#### [Given data]

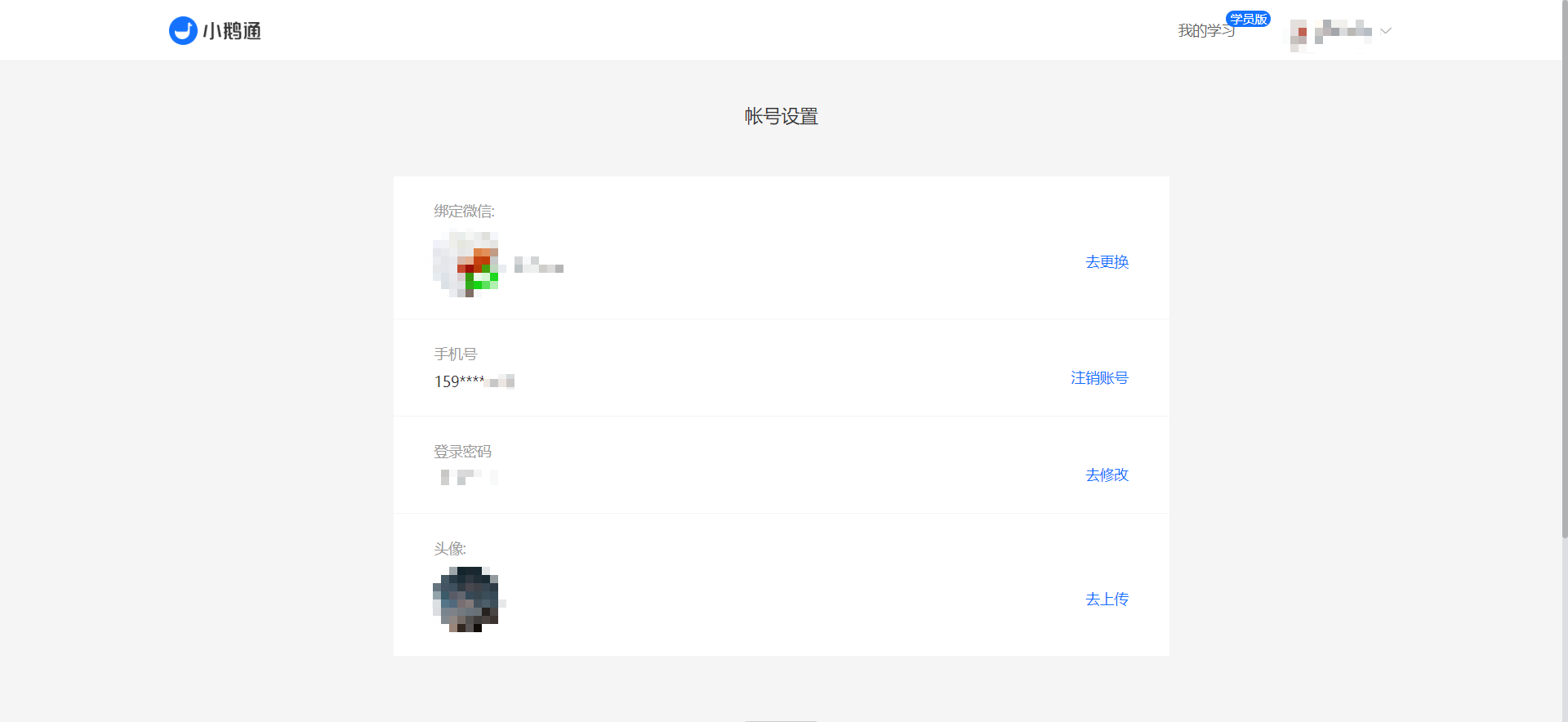Click the 注销账号 link
1568x722 pixels.
[x=1099, y=377]
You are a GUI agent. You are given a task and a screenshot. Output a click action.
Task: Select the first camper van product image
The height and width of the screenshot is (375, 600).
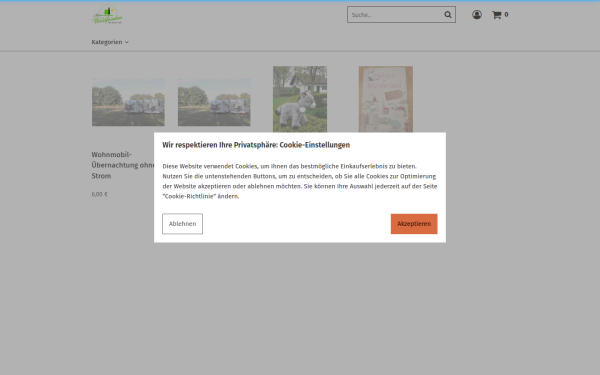click(x=128, y=102)
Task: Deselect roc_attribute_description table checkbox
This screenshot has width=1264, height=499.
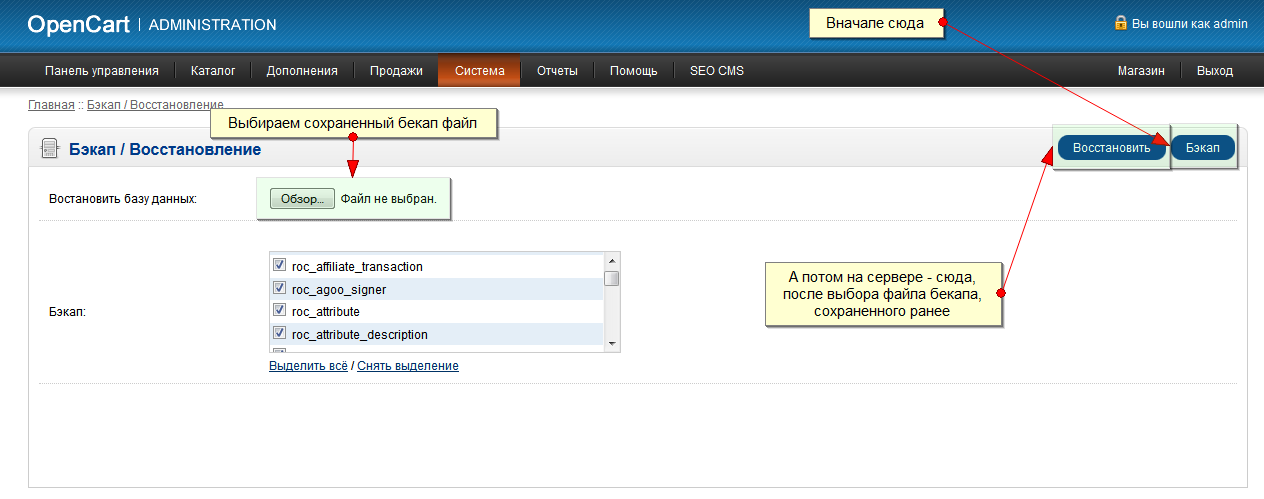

#### [Exercise]
Please transcribe the lines from the one containing "The height and" to the last line of the listing, both included, exactly and with nothing added, leaving every picture out.

#### [Output]
The height and width of the screenshot is (375, 600).
click(x=128, y=102)
Task: Deselect roc_attribute_description table checkbox
This screenshot has width=1264, height=499.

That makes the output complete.